What you have to do.
Below are the records; copy each line in which "Manager" can be found.

Input for this task.
■ ■ ■ ■ ■

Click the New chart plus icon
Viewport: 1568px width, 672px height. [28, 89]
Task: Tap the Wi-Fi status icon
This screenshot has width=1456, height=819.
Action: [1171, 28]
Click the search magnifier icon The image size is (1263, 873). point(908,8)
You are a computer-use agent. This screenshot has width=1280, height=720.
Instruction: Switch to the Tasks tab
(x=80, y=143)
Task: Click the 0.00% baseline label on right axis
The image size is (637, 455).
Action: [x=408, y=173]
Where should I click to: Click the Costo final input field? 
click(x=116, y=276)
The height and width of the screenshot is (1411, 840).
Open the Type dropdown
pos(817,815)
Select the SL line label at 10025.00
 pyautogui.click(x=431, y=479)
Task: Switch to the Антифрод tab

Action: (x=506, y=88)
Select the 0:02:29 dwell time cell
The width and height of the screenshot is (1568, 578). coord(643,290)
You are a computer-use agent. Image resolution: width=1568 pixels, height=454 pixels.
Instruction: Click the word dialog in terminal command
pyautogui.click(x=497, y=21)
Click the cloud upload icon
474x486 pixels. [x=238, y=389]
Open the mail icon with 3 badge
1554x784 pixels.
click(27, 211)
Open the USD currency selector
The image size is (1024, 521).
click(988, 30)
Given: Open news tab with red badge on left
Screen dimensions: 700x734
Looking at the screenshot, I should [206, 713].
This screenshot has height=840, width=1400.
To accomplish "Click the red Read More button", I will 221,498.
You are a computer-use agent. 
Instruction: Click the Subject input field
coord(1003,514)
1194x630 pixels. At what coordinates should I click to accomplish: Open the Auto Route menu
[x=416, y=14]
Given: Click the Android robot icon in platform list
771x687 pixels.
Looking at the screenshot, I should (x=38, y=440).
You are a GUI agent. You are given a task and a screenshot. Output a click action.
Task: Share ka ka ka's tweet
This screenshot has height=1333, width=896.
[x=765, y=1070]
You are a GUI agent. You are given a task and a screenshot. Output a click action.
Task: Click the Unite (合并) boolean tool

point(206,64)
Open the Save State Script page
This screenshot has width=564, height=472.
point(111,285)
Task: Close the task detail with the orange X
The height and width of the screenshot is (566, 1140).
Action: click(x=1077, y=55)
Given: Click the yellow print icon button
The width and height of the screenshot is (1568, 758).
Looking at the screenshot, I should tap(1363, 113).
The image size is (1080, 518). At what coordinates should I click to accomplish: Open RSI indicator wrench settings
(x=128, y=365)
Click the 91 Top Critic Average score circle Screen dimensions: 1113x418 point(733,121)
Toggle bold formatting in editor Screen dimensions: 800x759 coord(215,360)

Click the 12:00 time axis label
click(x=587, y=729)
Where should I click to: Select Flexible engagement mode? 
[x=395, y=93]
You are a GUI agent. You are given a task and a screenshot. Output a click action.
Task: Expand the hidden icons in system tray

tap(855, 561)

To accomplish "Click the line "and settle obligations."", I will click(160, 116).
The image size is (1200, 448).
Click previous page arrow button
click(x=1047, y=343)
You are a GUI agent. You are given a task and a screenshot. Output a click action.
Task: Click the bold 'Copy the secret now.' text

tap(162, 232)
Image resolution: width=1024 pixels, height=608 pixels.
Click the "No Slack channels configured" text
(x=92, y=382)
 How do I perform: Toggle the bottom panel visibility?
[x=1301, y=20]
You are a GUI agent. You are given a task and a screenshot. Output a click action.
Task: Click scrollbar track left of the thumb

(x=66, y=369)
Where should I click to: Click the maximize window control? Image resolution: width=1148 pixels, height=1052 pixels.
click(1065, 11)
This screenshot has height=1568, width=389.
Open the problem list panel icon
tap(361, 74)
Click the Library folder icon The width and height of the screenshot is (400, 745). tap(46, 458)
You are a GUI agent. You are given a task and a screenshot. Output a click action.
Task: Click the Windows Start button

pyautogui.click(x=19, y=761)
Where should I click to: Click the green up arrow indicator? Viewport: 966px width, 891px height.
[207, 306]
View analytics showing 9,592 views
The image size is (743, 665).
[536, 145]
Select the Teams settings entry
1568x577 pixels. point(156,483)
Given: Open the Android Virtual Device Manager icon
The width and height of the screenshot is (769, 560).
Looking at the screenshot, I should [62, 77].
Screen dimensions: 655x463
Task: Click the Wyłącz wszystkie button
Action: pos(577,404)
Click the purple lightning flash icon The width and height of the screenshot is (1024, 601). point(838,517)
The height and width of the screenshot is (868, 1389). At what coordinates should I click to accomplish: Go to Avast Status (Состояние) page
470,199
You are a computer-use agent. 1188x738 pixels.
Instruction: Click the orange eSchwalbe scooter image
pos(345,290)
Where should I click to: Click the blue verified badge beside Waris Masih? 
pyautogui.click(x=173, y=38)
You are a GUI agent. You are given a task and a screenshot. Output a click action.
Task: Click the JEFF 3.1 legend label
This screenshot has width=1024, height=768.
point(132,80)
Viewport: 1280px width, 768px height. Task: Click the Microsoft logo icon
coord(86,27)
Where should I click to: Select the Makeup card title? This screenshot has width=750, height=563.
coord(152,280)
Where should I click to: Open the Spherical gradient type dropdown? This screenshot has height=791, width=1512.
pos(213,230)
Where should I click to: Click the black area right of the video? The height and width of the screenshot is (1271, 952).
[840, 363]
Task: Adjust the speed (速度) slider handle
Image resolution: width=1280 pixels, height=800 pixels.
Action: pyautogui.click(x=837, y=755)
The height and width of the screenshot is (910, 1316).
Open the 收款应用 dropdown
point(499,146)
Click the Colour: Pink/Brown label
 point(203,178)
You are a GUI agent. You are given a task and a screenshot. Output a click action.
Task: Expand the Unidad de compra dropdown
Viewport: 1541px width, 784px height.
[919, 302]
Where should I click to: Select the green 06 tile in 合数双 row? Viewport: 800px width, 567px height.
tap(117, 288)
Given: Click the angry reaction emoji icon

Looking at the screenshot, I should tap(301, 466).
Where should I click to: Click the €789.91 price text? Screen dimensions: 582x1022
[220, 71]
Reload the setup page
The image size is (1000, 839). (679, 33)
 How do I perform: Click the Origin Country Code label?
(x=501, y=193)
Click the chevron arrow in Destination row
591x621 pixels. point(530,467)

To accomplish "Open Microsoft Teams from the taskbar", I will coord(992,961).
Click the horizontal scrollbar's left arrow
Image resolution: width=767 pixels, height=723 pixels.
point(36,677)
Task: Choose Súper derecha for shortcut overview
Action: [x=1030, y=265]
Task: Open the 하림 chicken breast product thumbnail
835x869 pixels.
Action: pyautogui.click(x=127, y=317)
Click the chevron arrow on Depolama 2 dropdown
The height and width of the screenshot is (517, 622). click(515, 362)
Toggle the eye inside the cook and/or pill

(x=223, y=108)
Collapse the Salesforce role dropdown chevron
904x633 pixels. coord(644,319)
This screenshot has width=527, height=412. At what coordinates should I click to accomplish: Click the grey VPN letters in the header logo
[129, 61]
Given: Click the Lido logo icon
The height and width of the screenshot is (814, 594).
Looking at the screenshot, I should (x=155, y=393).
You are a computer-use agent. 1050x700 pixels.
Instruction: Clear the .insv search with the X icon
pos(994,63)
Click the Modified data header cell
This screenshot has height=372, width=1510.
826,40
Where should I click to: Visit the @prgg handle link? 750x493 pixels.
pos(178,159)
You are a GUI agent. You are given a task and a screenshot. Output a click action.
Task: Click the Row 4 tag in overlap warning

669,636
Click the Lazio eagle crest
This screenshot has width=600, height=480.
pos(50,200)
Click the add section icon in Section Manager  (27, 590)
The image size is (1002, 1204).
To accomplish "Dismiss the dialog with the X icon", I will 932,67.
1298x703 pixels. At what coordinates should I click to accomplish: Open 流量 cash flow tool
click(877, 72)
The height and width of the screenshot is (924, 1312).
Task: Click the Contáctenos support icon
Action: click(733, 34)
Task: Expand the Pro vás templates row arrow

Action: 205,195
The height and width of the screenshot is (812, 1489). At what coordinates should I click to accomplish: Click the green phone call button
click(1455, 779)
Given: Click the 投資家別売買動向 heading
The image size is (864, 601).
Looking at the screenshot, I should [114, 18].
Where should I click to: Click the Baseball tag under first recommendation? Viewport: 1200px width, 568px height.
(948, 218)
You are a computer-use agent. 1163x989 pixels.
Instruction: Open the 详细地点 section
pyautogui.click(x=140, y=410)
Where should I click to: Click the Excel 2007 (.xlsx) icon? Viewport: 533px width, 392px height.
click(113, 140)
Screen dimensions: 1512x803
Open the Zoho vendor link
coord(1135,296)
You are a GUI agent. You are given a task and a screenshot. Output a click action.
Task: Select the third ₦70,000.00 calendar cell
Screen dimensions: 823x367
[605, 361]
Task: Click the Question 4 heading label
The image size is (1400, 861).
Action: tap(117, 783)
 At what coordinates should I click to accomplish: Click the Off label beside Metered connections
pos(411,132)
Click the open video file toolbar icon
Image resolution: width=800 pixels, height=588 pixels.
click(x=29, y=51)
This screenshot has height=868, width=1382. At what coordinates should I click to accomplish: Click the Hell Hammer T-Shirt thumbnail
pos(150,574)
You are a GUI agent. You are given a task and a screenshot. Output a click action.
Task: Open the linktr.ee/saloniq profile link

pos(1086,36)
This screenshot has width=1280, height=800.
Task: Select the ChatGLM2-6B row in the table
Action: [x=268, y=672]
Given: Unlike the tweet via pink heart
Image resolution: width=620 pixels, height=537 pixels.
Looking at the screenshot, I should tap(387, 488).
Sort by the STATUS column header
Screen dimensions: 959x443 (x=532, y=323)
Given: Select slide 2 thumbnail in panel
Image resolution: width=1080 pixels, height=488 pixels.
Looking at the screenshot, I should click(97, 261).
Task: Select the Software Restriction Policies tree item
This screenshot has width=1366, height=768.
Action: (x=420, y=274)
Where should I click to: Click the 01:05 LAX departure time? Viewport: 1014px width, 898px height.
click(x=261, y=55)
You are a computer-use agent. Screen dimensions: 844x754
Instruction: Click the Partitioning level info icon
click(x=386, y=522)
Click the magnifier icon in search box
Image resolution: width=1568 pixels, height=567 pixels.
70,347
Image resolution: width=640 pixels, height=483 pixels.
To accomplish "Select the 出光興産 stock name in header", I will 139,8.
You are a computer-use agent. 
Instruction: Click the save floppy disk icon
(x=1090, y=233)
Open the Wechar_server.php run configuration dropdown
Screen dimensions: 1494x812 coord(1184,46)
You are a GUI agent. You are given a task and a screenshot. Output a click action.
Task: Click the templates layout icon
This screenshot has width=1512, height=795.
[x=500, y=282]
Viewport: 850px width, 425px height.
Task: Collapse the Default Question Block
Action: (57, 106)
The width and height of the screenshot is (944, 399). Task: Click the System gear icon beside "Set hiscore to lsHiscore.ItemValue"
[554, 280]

■ ■ ■ ■ ■

Task result.
Given: Open the Android Virtual Device Manager icon
Click the add section icon in Section Manager  (27, 590)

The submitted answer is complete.